Dunhuang contém uma preciosidade, os murais e estátuas budistas nas cavernas,
protegidas do desgaste dos séculos pela secura do clima, que só permite aglomerados
humanos porque das altas montanhas fluem fios d’água que inundam o subsolo. Ligando
as cidades, separadas por centenas de quilômetros umas das outras, há estradas de boa
qualidade. No meio do deserto, a linha férrea. O que foi a “Rota da Seda” dos camelos
(que ainda andam por lá), pela qual passaram Marco Pólo e Gengis Khan, continua a ser
um eixo de comunicação importante.

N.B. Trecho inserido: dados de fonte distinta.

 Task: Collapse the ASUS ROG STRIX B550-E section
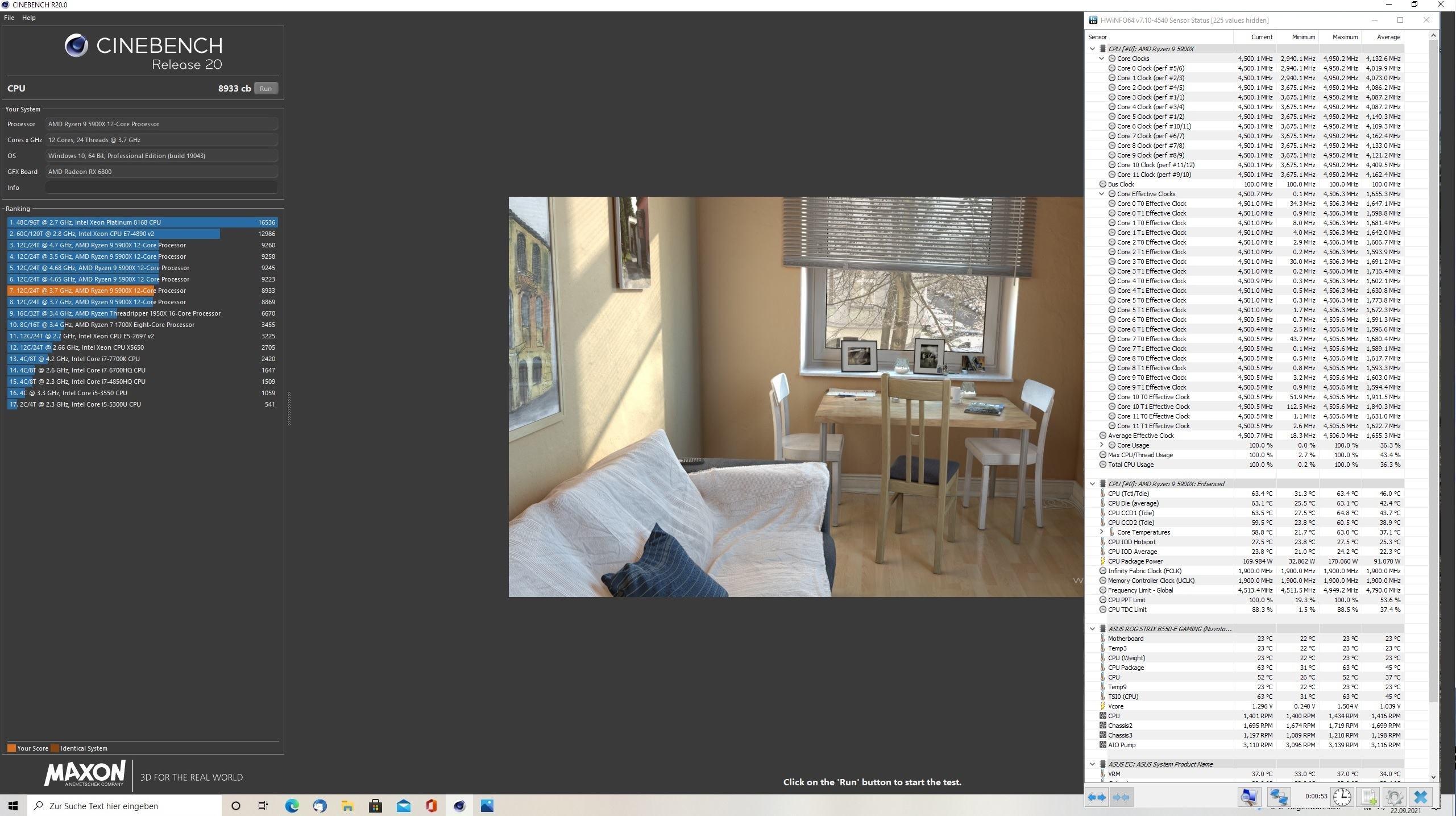pyautogui.click(x=1092, y=629)
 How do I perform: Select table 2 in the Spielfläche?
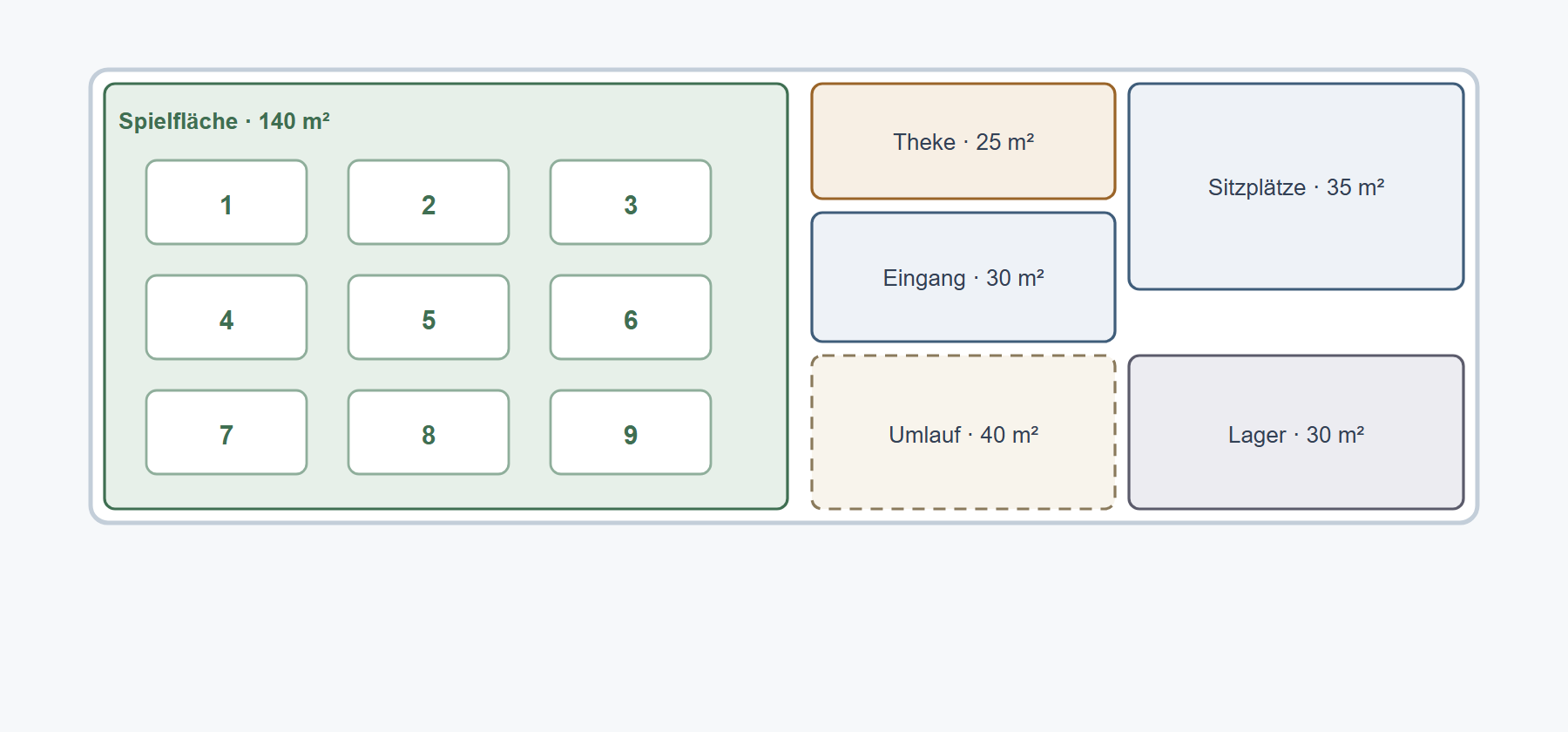[x=429, y=202]
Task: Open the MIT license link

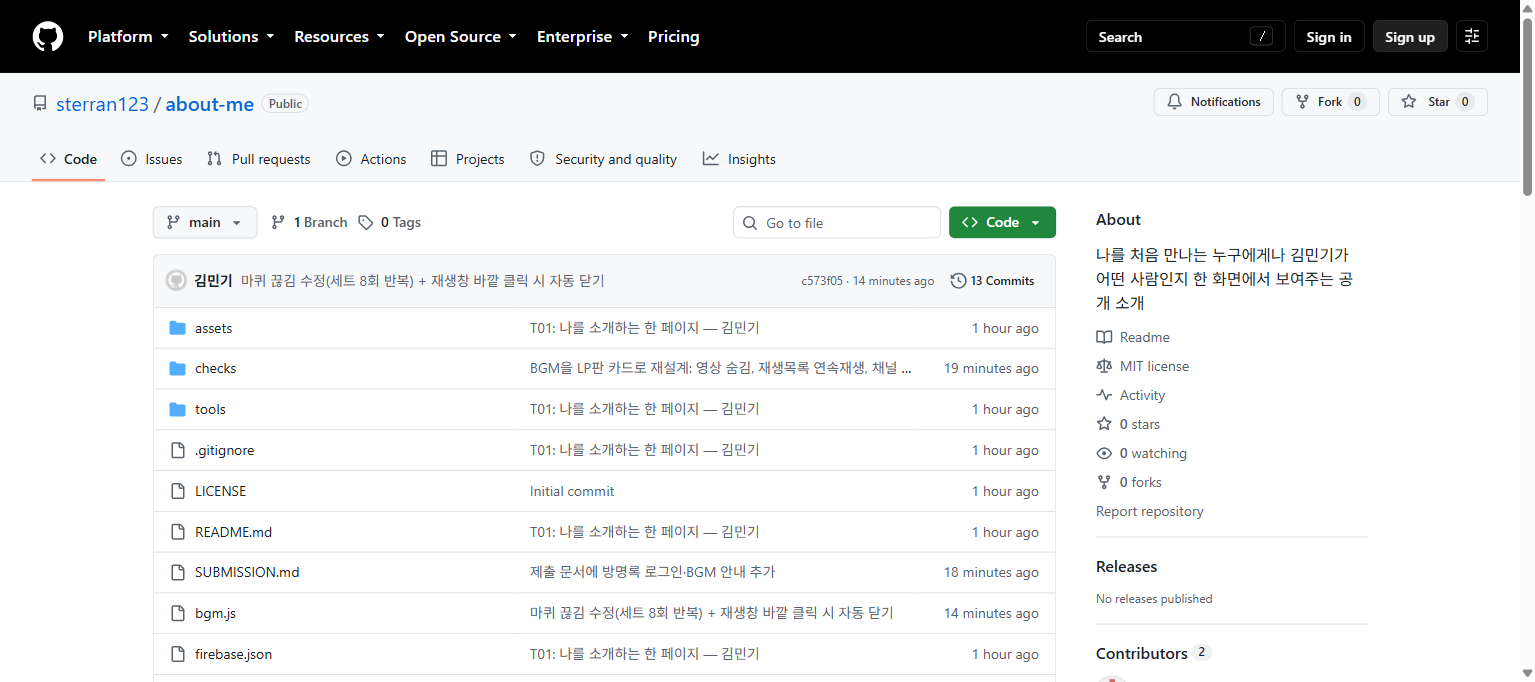Action: (1154, 366)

Por ela já não passam vândalos, mas comerciantes
e turistas.
Por fim, em Xangai depois de visitarmos um templo budista, cheio de religiosos e fiéis,
caminhamos nos Li nong (ou Hutong em Beijing), antigas casinhas de vila, apertadas,
como um cortiço, separadas da rua por muros, com um portão de entrada. Nas vielas,
casas com pequeno comércio, trabalhos manuais e um comitê cívico, de onde emanam
as diretivas. Na procura dos bairros mais populares, Ruth e eu visitamos o apartamento
de uma família de mãe trabalhadora aposentada, pai empregado na distribuição de
mercadorias e filha estudante de teatro. Apartamento, eu diria de classe média baixa:
pequeno, mas bem dividido e bem mobiliado. Há milhares de conjuntos habitacionais
desse tipo.
Mesmo procurando, vi pobreza, mas não miséria, no campo ou nas cidades. Poucas
bicicletas e muitos autos. Ao lado dos mercados pobres, muitas lojas de marca famosa.
Um caleidoscópio atraente, difícil de focalizar.